Maximum Entropy Heterogeneous-Agent Reinforcement Learning

Code Paper

Maximum Entropy Heterogeneous-Agent Reinforcement Learning (MEHARL)

MEHARL, a framework for learning stochastic policies in cooperative multi-agent reinforcement learning (MARL), encompasses three key components, including the probabilisitc graphical model derivation of maximum entropy MARL, the HASAC algorithm with monotonic improvement and quantal response equilibrium (QRE) convergence properties, and the unified MEHAML template that provides any induced maximum entropy method with the same theoretical guarantees as HASAC.

Overview

In this work, we focus our study on cooperative multi-agent tasks, in which a group of agents is trying to optimize a shared reward function. To address challenges associated with exploration and robustness in MARL, we derive maximum entropy objective of MARL from probabilistic inference perspective.
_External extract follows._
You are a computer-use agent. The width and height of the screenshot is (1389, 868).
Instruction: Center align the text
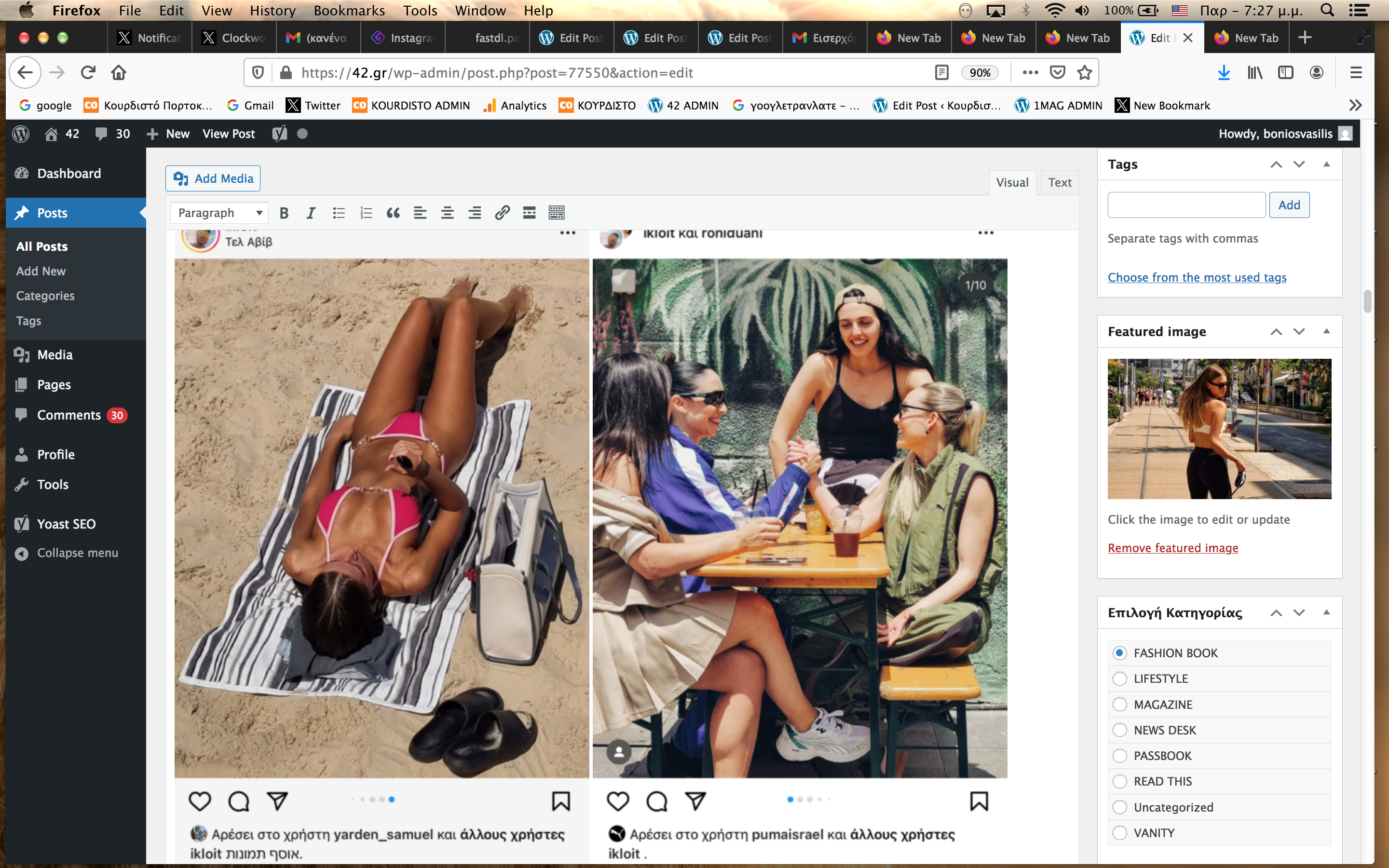(447, 213)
This leads to the development of the HASAC algorithm and the MEHAML theory.

The key contributions of our work are outlined below:

We model cooperative MARL as a probabilistic graphical inference problem and derive the maximum entropy MARL objective.
We introduce heterogeneous-agent soft policy iteration (HASPI) and develop the heterogeneous-agent soft actor-critic (HASAC) algorithm.
We generalize the HASPI procedure to the Maximum Entropy Heterogeneous-Agent MirrorLearning (MEHAML) template, which provides any induced method with the desired properties of monotonic improvement and QRE convergence.
Through extensive experiments, we demonstrate the superior performance of HASAC across a variety of environments, including Bi-DexHands, Multi-Agent MuJoCo, StarCraftII, Google Research Football, Multi-Agent Particle Environment and Light Aircraft Game.
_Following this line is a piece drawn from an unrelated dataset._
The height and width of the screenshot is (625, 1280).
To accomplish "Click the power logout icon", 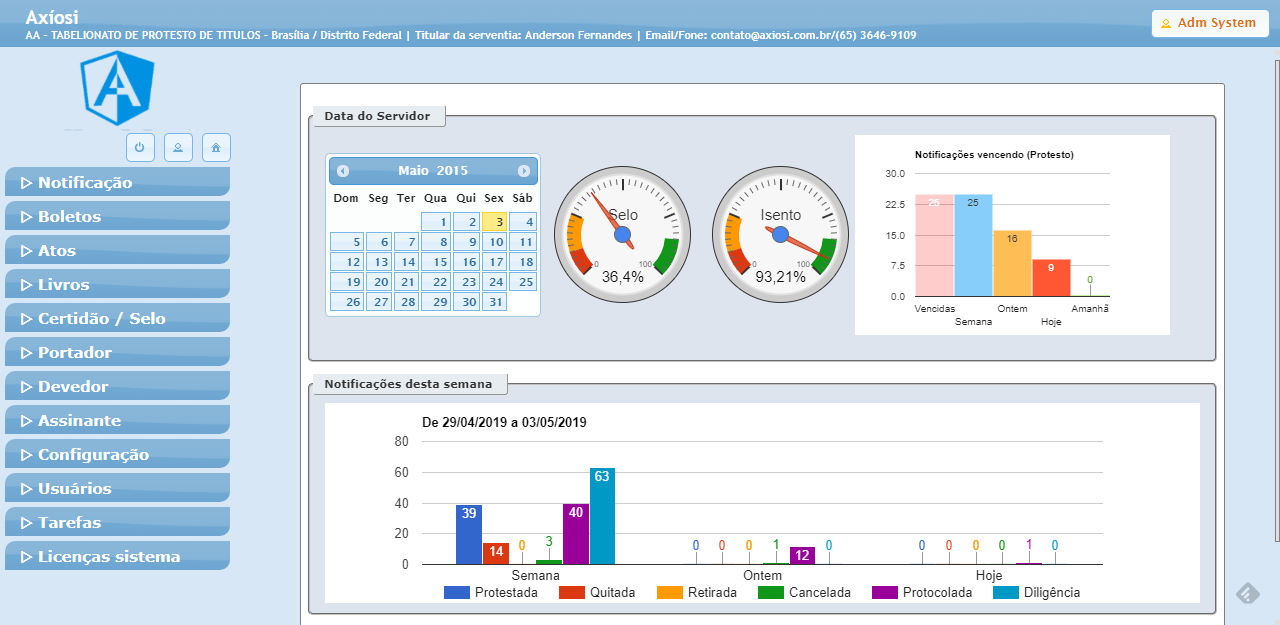I will pyautogui.click(x=140, y=147).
A building block of our theory is the multi-agent advantage decomposition theorem (a discovery in HATRPO/HAPPO [ICLR 22, Kuba et.al]). The following figure is an illustration of the sequential update scheme employed by HASAC to achieve coordinated agent updates.

Performance Comparisons on Cooperative MARL Benchmarks

In the majority of environments, we find that compared to current state-of-the-art off-policy and on-policy methods, HASAC achieves strong results while exhibiting higher sample efficiency and robustness. Videos on each benchmark are shown below.

MAMuJoCo Ant-2x4

SMAC 2c_vs_64zg

DexHands ShadowHandCatchAbreast

MAMuJoCo HalfCheetah-2x3

GRF Corner

DexHands ShadowHandCatchOver2Underarm

SMAC MMM2

LAG ShootMissile-2v2

DexHands ShadowHandOver

Bi-DexHands Results

Bi-DexHands offers numerous bimanual manipulation tasks that are designed to match various human skill levels. Building on the Isaac Gym simulator, Bi-DexHands supports running thousands of environments simultaneously. HASAC outperforms the other five methods by a large margin, showcasing faster convergence speed and lower variance.

MAMuJoCo Results

MuJoCo tasks challenge a robot to learn an optimal way of motion; Multi-Agent MuJoCo (MAMuJoCo) models each part of a robot as an independent agent, for example, a leg for a spider or an arm for a swimmer. HASAC consistently outperforms its rivals, thus establishing a new state-of-the-art algorithm for MARL .

SMAC Results

StarCraftII Multi-Agent Challenge (SMAC) contains a set of StarCraft maps in which a team of ally units aims to defeat the opponent team. HASAC achieves over 90% win rates in 7 out of 8 maps and outperforms other strong baselines in most maps.

GRF and LAG Results

Google Research Football Environment (GRF) contains a set of cooperative multi-agent challenges in which a team of agents plays a team of bots in various football scenarios. Light Aircraft Game (LAG) is a recently developed cooperative-competitive environment for red and blue aircraft games, offering various settings such as single control, 1v1, and 2v2 scenarios. We evaluate HASAC on two GRF tasks and one LAG task. We again observe that HASAC generally outperforms its rivals.

MPE Results

We evaluate HASAC on the Spread, Reference, and Speaker_Listener tasks of the Multi-Agent Particle Environment (MPE), which were implemented in PettingZoo. HASAC consistently outperforms the baselines in terms of both average return and sample efficiency.